> **Exercise prompt**: The material below includes pictures; leave them out and return only the lines between the line containing "Where should I" and the line containing "Click the Transactions this week chart", inclusive, word for word.

> **Extracted information**:
┌────────

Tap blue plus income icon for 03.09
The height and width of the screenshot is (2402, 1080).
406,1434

└────────
┌────────

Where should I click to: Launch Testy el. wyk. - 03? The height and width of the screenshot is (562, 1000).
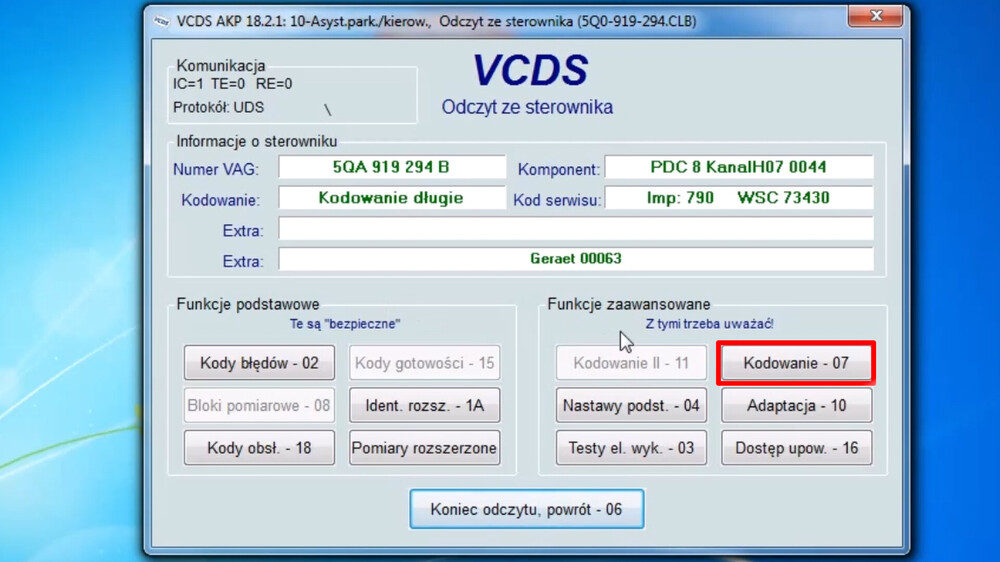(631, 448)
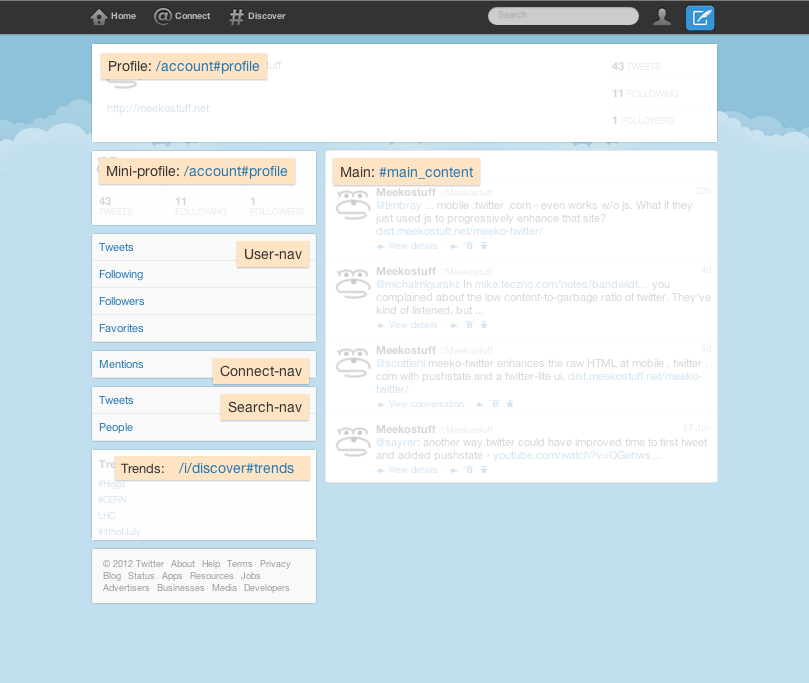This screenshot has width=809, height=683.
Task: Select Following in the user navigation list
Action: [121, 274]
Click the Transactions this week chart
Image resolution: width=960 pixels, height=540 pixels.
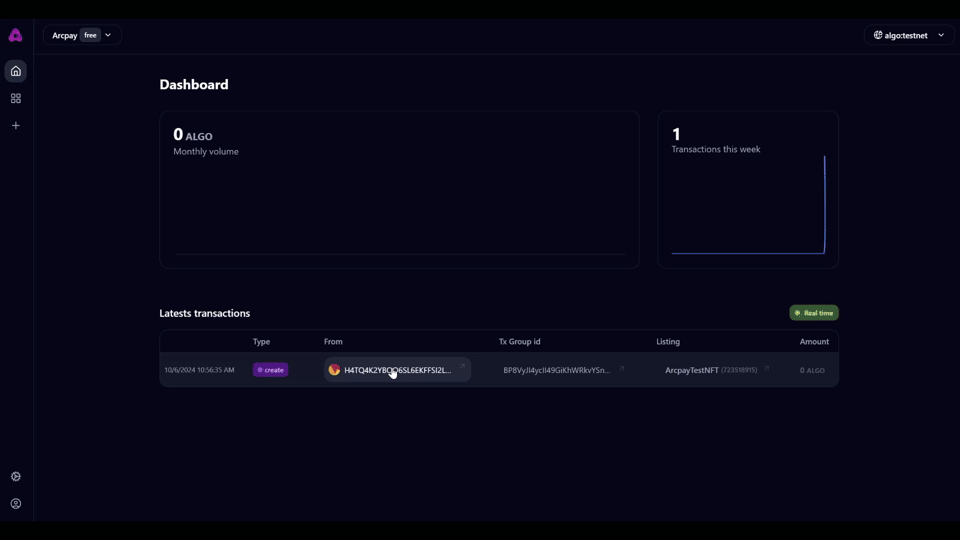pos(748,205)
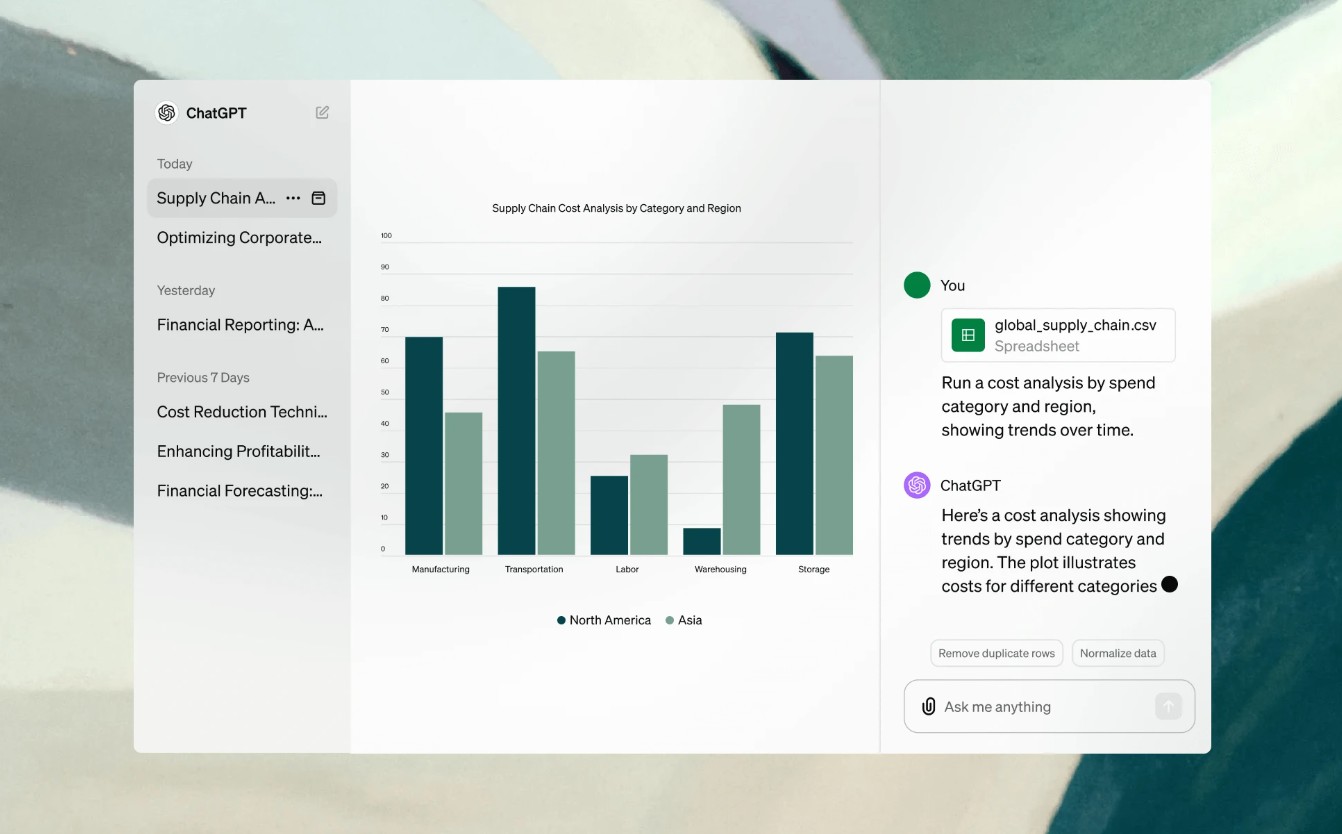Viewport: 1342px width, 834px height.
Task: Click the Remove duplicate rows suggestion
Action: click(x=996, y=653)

└────────

> **The completed task**:
Where should I click to: Launch Testy el. wyk. - 03? The height and width of the screenshot is (562, 1000).
(631, 448)
This screenshot has width=809, height=683.
Task: Select Following in the user navigation list
Action: [121, 274]
Click the Transactions this week chart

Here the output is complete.